Khrennikov: Vioolconcerten nr. 1 op. 14 en 2 in C op. 23; Pianoconcerten nr. 2 op.21 en 3 in C op. 28. Vadim Repin en Maxim Vengerov (v), Evgeny Kissin en Tikhon Khrennikov (p) met het Tchaikovsky omroeporkest Moskou o.l.v. Vladimir Fedoseyev. Brilliant Classics 9448 (70’59”). 1988
Toen de Russische componist Tikhon Khrennikov 14 augustus 2007 stierf, ging niet belaald een rouwgolf door de wereld. Buiten eigen land werd hij vooral herinnerd als de man die met ijzeren hand heerste over het USSR muziekleven tijdens Stalin, hoe hij Prokofiev, Shostakovitch en andere getalenteerde componisten van de zogenaamde Zhdanovshchina als Schnittke, Denisov, Ustvolskaya, Goebaidulina, Pärt en Silvestrov aanviel. Met die handeligen zal hij niet populair zijn geworden.
Maar behalve een machtsbeluste man was hij ook iemand die patriottische, best pakkende, maar wat te gemakkelijke melodieën schreef en deze vaak niet zo goed orkestreerde.

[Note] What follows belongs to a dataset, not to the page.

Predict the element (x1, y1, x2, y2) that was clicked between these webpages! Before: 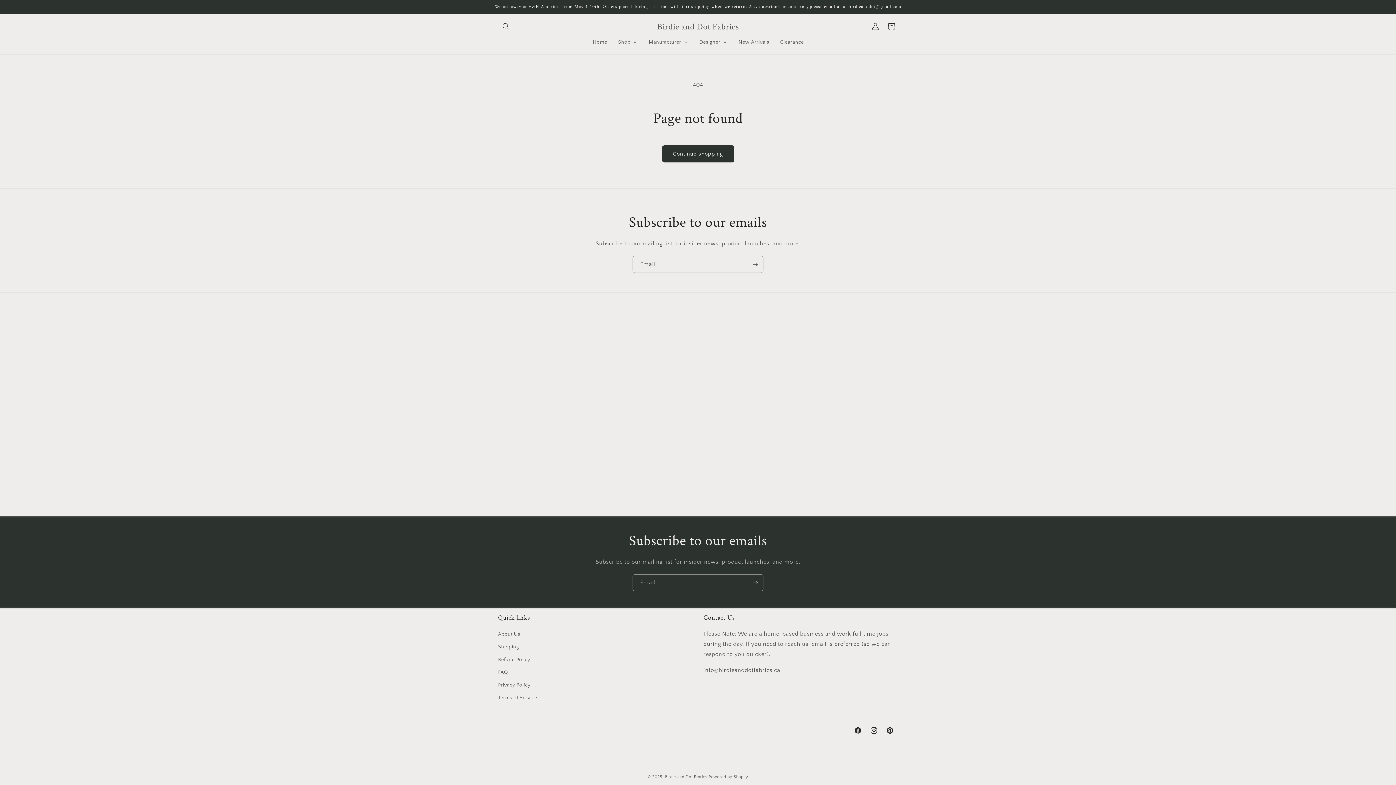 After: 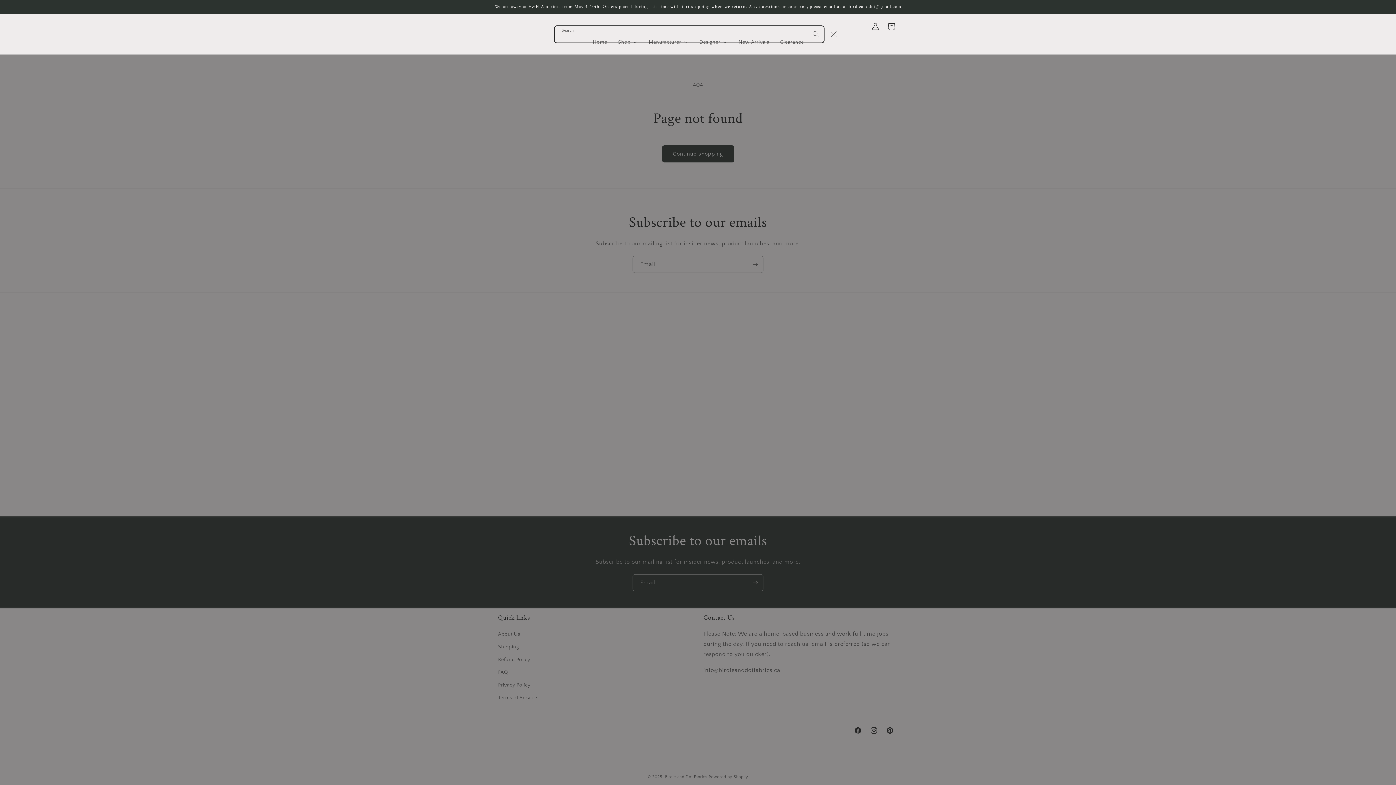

Wie objectief een idee wil krijgen van de kwaliteit van Khrennikovs werk en daar niet te veel geld voor wil uitgeven, is goed bediend met deze cd die drie door destijdse wonderkinderen, die later zo snel ze konden de Sovjet Unie ontvluchtten, gespeelde concerten bevat. In her vierde is de componist zelf solist.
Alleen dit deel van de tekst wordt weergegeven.